__Available data__
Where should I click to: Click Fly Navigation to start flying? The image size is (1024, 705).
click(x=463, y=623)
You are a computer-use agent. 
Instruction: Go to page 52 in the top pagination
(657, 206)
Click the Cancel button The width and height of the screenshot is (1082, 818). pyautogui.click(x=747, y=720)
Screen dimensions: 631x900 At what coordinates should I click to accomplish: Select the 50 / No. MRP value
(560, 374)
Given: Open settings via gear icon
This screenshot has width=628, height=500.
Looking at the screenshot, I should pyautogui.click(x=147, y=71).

==

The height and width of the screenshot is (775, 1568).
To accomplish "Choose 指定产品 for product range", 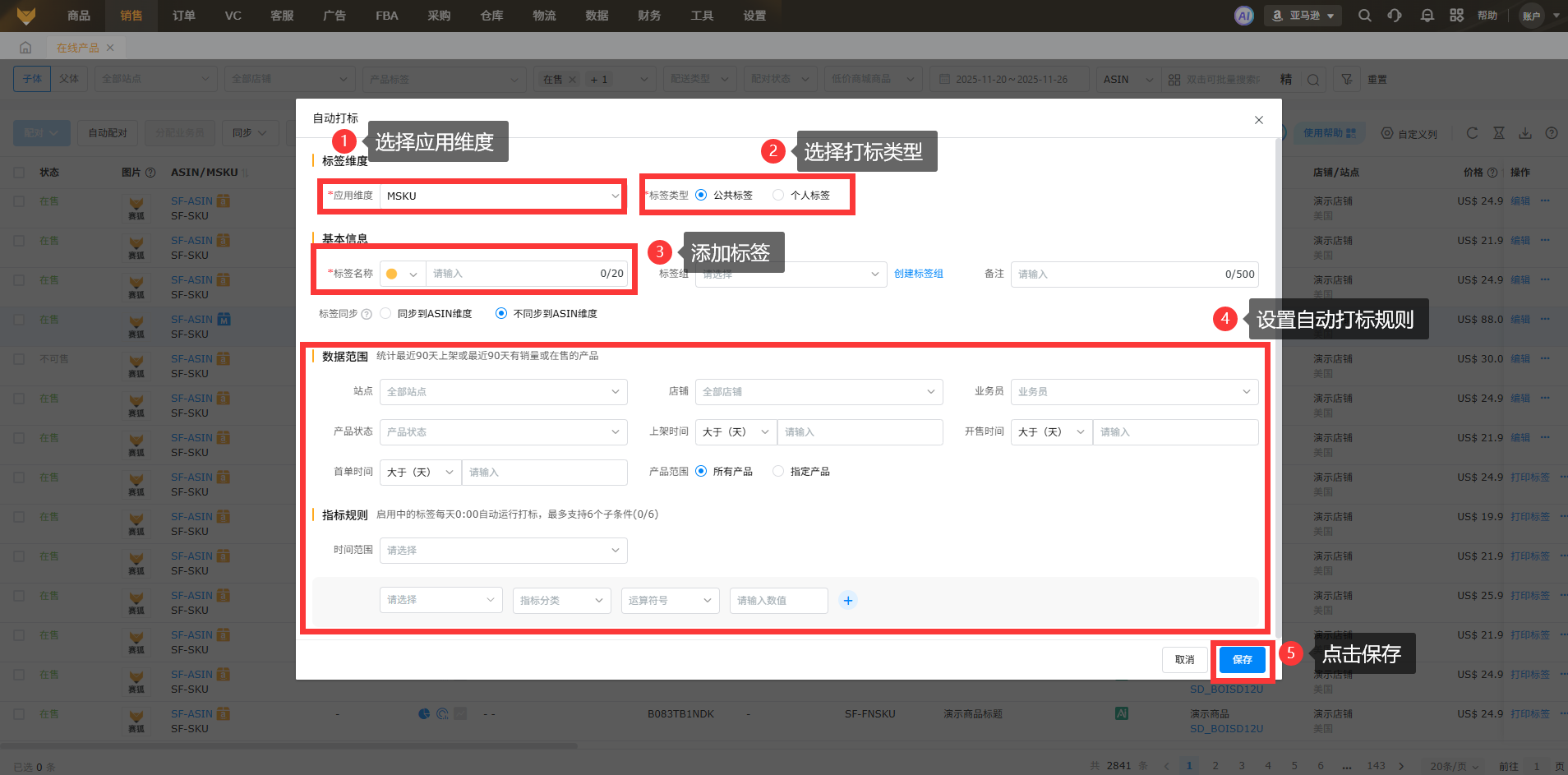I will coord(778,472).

__Required action__
Above are the entries. Output exactly the lines beginning with the line that has "Instruction: Go to" and ending with the line that has "Given: Open settings via gear icon".

__Exercise result__
Instruction: Go to page 52 in the top pagination
(657, 206)
Click the Cancel button The width and height of the screenshot is (1082, 818). pyautogui.click(x=747, y=720)
Screen dimensions: 631x900 At what coordinates should I click to accomplish: Select the 50 / No. MRP value
(560, 374)
Given: Open settings via gear icon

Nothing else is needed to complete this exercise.